You could use a value like -1 to mean "no tile," but that is ultimately one of those dreaded "special values" that I mentioned in an earlier entry. With tile objects, I don't have to perform a lookup, and a null value lends itself easily to the concept of "no tile." There are tradeoffs, but I like how object references simplify my implementation.

It's also a good solution from the isometric map viewpoint, because as I mentioned in my last entry, the isometric look only works when tiles are limited to every other tile, stuttered by an offset of one every other row (like the "stipple alpha" effect used for maped2 obstructions.) With an integer grid, I would always have a tile at every single cell in the grid because 0 represents the first tile, and a new "empty" map is filled with zeroes by default.

Actions

When constructing the menus, there are a lot of temporary inner classes that extend ActionListener for the different actions the various menu items perform when clicked.

Eventually there'll be multiple places where I'll want to call the same code, so it behooves me to focus these operations into one location. To that end, I started creating action classes specific to each action: LoadMapAction and SaveMapAction.

These two classes extend AbstractAction, which implements the ActionListener interface. I create an object for each type of action and then they're ready to plug into menus and other places!

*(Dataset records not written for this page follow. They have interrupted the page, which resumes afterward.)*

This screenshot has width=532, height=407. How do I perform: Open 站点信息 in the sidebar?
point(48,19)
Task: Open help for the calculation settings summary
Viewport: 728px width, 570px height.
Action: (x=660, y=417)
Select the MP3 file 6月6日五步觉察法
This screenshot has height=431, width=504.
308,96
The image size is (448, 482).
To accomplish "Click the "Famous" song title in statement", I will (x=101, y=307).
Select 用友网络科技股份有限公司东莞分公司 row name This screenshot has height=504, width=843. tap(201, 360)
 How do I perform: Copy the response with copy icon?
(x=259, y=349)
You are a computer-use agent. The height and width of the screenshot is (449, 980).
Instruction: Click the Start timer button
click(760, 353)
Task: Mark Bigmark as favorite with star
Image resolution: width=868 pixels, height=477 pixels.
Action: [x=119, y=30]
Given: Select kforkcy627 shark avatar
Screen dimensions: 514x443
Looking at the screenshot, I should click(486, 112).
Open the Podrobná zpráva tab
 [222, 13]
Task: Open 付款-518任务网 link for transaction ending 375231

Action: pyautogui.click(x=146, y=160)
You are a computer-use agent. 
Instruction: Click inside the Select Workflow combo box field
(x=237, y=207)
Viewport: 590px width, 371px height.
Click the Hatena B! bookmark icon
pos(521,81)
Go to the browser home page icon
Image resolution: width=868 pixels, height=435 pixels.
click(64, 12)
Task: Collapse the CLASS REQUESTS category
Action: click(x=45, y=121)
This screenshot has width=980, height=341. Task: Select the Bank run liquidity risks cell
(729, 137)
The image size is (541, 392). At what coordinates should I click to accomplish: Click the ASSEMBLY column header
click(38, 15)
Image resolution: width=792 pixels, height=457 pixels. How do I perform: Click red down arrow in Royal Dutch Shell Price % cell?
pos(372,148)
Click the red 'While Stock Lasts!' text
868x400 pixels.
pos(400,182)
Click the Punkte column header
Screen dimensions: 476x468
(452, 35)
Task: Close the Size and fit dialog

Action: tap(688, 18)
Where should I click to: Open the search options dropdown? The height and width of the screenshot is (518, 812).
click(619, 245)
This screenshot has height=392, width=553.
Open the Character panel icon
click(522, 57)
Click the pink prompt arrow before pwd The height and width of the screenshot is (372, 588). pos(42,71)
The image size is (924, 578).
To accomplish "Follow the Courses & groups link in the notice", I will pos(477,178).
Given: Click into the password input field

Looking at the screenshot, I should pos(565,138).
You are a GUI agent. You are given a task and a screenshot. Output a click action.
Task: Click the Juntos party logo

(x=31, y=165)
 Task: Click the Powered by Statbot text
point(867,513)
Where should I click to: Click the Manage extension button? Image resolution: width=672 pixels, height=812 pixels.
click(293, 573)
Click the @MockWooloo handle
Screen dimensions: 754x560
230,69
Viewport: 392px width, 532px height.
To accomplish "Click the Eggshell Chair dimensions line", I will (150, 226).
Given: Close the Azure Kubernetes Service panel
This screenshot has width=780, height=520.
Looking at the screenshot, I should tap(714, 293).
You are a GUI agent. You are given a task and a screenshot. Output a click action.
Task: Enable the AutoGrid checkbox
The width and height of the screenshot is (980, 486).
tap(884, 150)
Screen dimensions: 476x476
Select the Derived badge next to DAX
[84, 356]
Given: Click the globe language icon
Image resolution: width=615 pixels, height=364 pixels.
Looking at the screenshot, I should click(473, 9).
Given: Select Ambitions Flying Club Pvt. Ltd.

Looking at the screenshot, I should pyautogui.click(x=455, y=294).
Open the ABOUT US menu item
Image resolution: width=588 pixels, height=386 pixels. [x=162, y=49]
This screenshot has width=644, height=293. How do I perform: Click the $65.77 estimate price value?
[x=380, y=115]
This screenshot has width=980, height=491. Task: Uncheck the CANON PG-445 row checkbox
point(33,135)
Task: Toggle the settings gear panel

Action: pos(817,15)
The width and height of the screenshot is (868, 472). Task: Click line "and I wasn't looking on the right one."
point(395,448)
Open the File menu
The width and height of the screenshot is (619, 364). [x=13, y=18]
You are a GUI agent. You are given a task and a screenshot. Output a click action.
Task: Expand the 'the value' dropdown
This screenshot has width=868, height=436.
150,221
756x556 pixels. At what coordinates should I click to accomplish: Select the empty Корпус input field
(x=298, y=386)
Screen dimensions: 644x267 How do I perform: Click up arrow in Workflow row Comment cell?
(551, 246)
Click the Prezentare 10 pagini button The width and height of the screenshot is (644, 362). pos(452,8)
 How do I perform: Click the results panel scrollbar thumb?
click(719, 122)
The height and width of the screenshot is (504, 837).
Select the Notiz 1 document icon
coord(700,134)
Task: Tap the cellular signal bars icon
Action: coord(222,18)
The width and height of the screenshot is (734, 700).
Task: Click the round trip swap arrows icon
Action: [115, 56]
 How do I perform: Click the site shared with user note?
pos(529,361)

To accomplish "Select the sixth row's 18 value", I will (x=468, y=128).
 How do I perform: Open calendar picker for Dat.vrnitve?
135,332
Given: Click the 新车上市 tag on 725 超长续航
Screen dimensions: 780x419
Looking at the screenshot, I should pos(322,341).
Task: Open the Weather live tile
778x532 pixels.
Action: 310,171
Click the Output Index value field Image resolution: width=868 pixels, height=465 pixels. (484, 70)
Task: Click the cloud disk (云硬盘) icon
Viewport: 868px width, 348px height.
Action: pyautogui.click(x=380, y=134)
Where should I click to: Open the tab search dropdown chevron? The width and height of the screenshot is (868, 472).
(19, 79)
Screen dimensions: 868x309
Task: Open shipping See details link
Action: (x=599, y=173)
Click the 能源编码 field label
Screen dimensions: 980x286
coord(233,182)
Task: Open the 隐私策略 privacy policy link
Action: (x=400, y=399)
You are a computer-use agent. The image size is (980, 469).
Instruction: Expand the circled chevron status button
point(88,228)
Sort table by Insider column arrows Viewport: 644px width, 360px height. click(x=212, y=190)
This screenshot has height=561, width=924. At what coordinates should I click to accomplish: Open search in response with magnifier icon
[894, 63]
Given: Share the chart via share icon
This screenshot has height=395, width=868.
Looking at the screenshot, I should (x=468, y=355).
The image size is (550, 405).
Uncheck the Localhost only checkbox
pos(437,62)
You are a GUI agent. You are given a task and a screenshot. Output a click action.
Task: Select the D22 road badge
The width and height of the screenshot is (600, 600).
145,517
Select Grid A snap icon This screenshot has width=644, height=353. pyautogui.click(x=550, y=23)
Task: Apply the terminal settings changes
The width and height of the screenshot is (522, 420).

These will all get stuffed into the smee.action package.

Menus

I spent a little effort making the menus and menu items gray out appropriately as well. Right now that just means that Save, Save As..., and the View and Options menus are grayed out until you load or create a new map.

Plotting Quirks

Along the way I goofed up the fast refresh plotting somehow! Not sure what I did at the moment, since everything renders perfectly when the entire viewport is refreshed. I'll be palming my forehead some time in the near future I'm sure.

Until then, if you want 100% visual goodness when plotting tiles larger than the grid size, you can comment out everything in MapPanelRefreshManager's mapRefreshed() method and replace it with map_panel.repaint();

Helpers

I also created a smee.helper package for a few helper classes for cursors, exceptions, and images. I always seem to pile up quite a lot of utility methods that are fairly non-specfic, so this time I'm gonna make sure they all exist in more obvious locations!

Coming Up Next...

I've also been brushing up a few other little projects I have sitting about, to a point where they'll be more educational than confusing to poke through. I intended to put them out this weekend, but I think next weekend may be more timely.

In the meantime I'll be making further updates to SMEE. Four whole days without an update — it's a travesty I know! Having written more than 20 consecutive posts, sometimes more than one a day, I think I've come to the conclusion that it's good for an interlude every so often so you can spend some quality time focusing on research for bigger and better posts.

Most likely next I will be implementing multiple layers. What say you!